# THE PROBLEM:
Filter this material down to the lines that contain the string "agent", and return those lines.
┄┄┄┄┄┄
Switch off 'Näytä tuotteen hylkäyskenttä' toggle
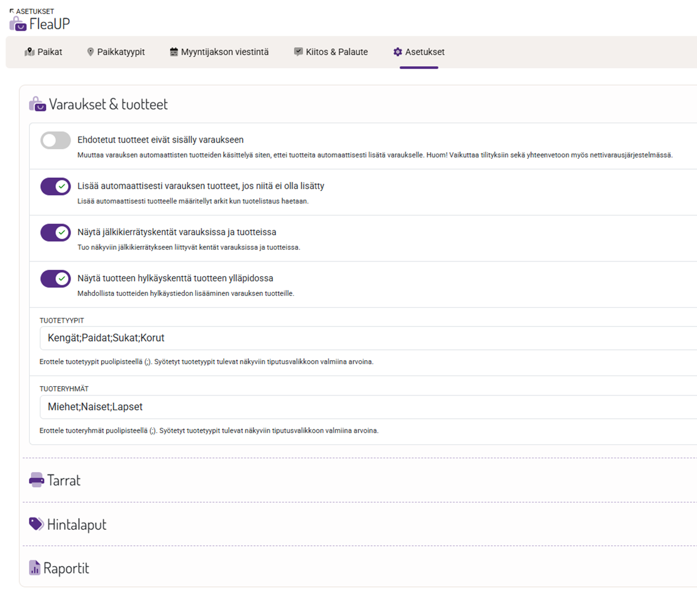The height and width of the screenshot is (591, 697). [55, 279]

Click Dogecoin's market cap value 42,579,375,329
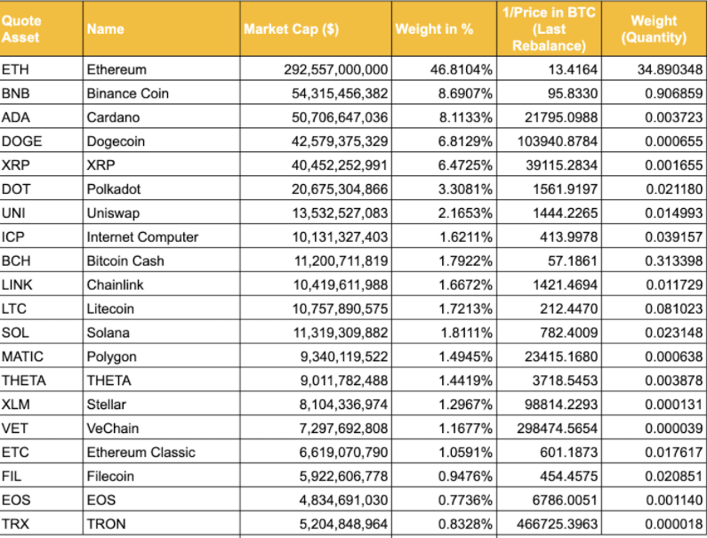coord(340,141)
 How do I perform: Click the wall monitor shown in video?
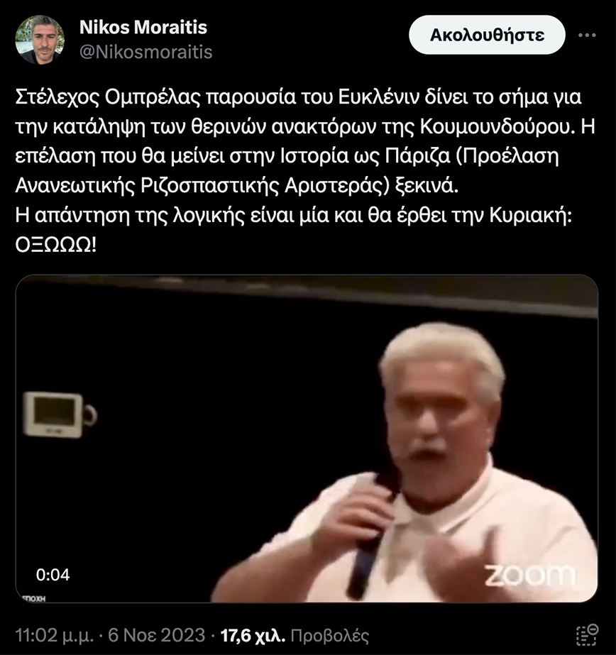pyautogui.click(x=58, y=415)
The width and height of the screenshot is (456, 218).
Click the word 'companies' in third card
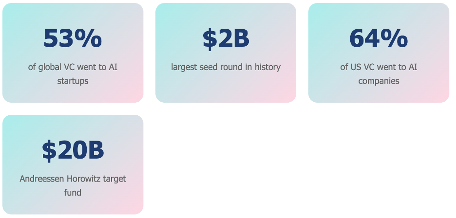(379, 81)

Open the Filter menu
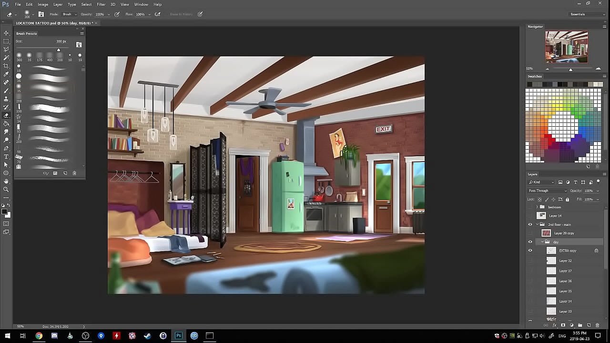[101, 4]
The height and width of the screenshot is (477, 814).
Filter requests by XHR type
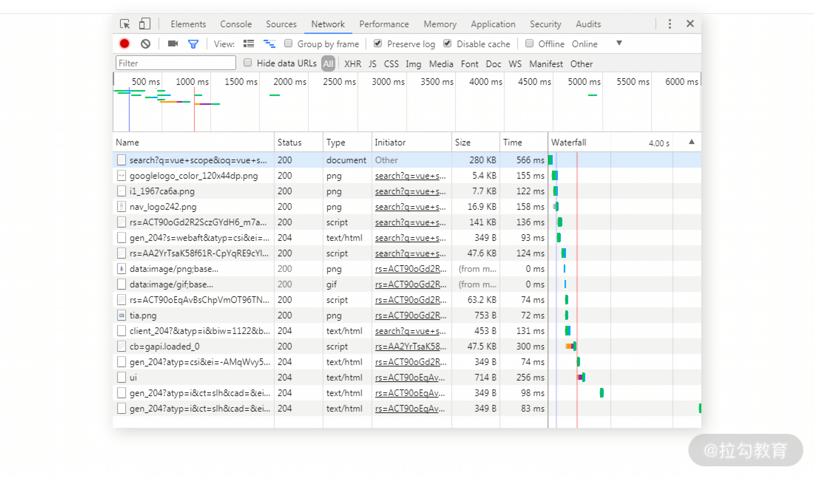point(352,64)
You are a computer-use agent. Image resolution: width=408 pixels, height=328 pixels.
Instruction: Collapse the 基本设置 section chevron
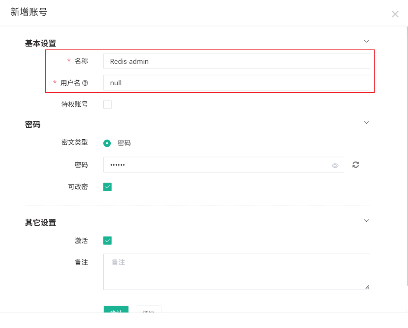coord(366,41)
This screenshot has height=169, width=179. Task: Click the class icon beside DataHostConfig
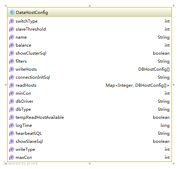point(12,12)
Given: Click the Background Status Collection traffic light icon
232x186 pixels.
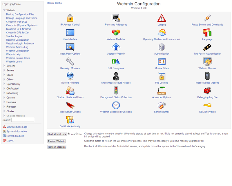Looking at the screenshot, I should point(116,90).
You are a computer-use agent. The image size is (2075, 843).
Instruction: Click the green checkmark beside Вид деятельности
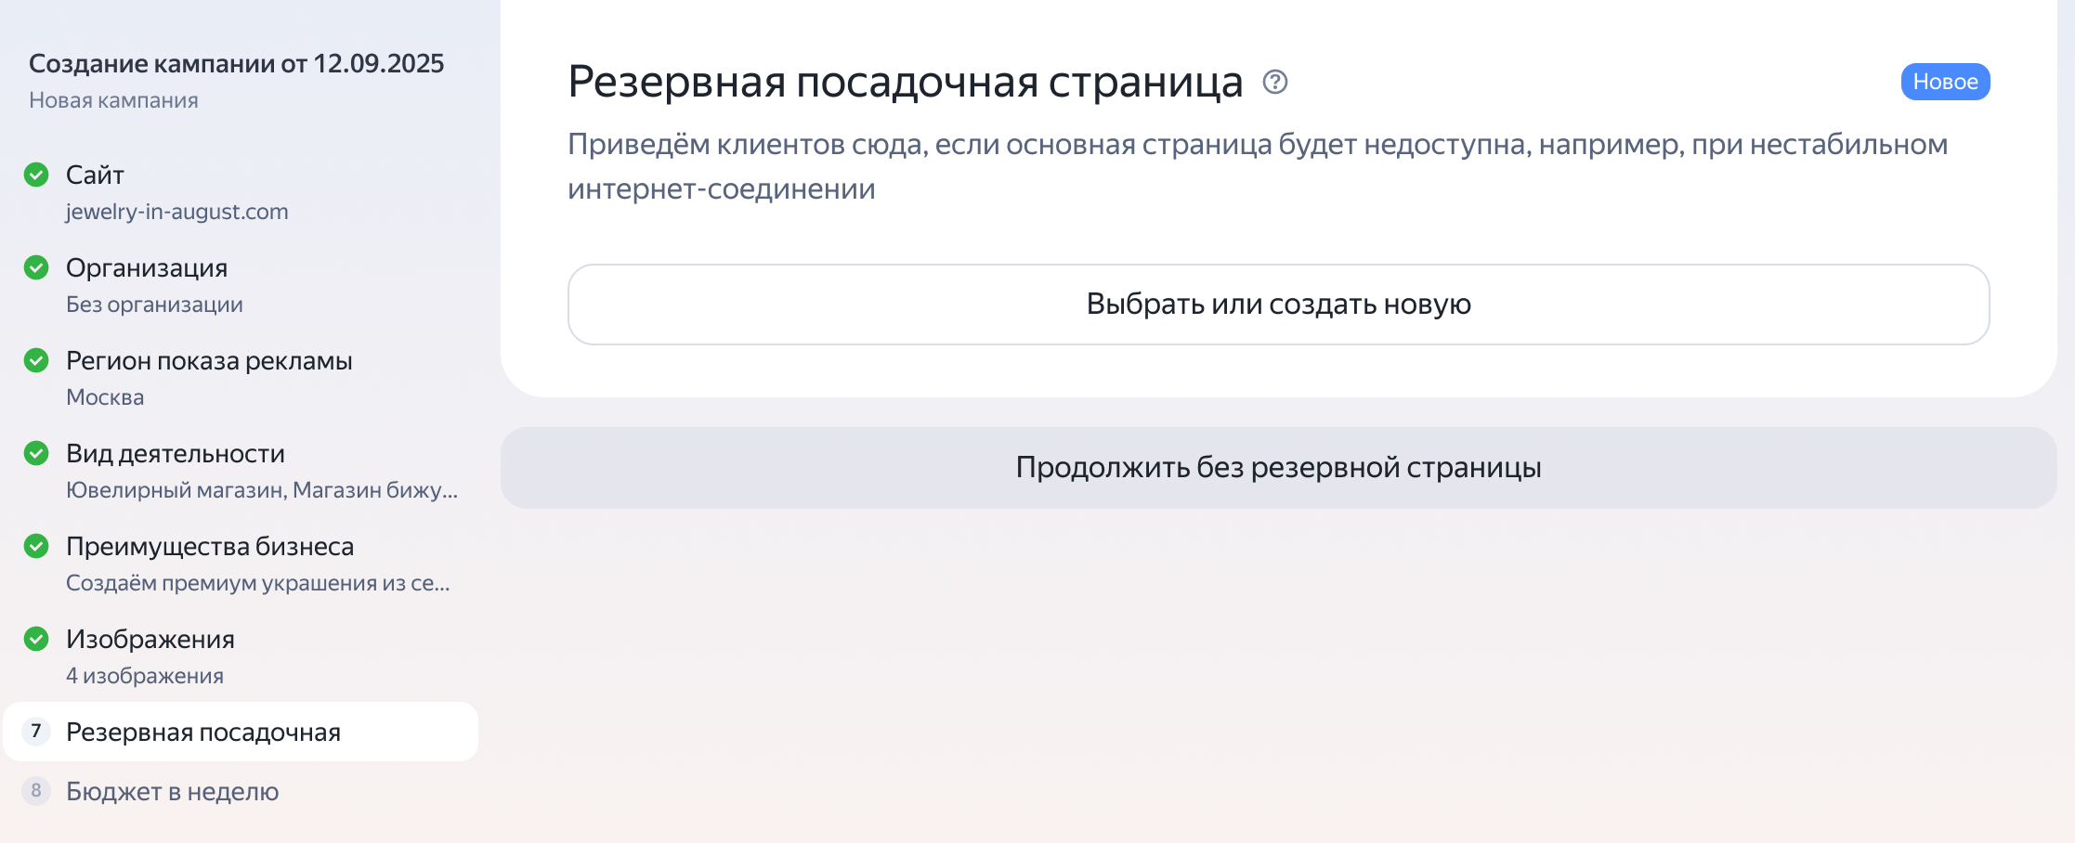click(x=36, y=453)

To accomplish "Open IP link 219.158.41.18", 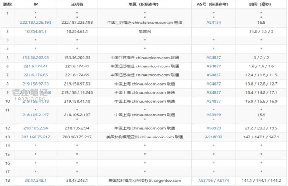I will click(35, 101).
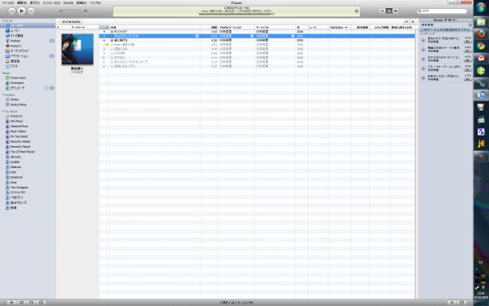Skip to the next track
The image size is (489, 306).
(x=31, y=11)
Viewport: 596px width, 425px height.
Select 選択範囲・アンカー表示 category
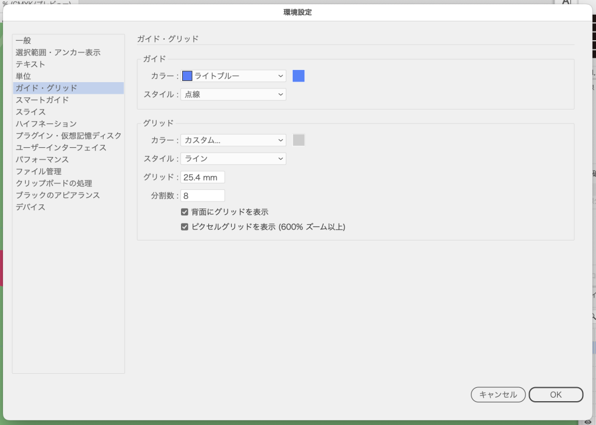(x=58, y=52)
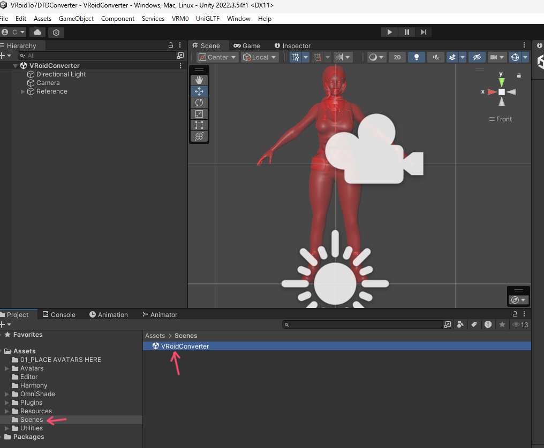This screenshot has width=544, height=448.
Task: Open the GameObject menu
Action: tap(76, 18)
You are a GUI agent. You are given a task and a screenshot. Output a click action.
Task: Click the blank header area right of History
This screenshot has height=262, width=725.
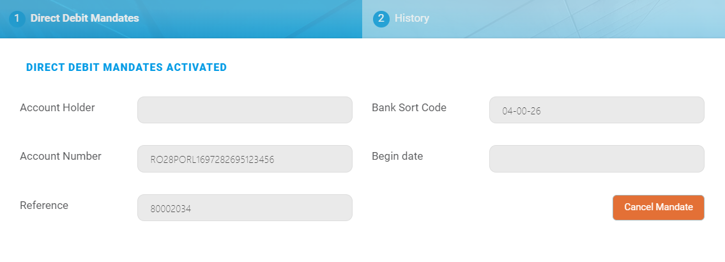[575, 19]
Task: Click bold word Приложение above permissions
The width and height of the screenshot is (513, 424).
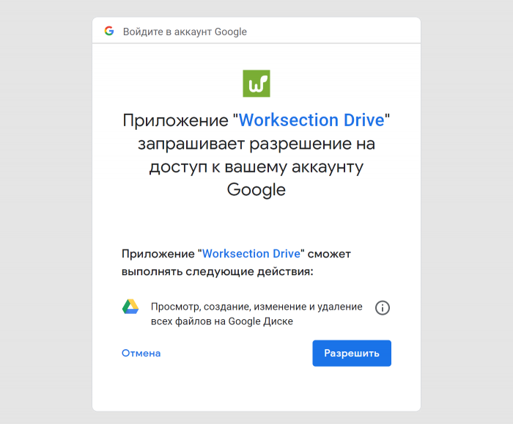Action: (x=158, y=254)
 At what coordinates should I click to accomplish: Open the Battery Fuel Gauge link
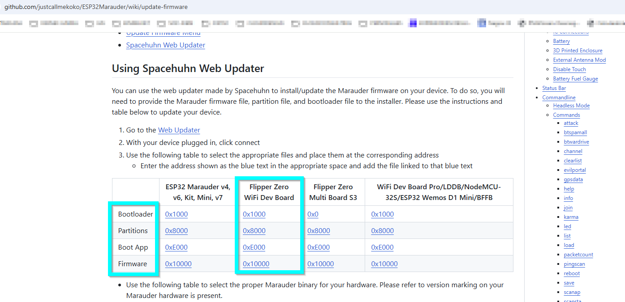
┄┄┄┄┄┄
# RESPONSE:
You are a computer-use agent. Image resolution: width=408 pixels, height=328 pixels.
You are a computer-use agent. The image size is (2075, 843).
You are a GUI agent. You are given a task and a screenshot. Output a click action.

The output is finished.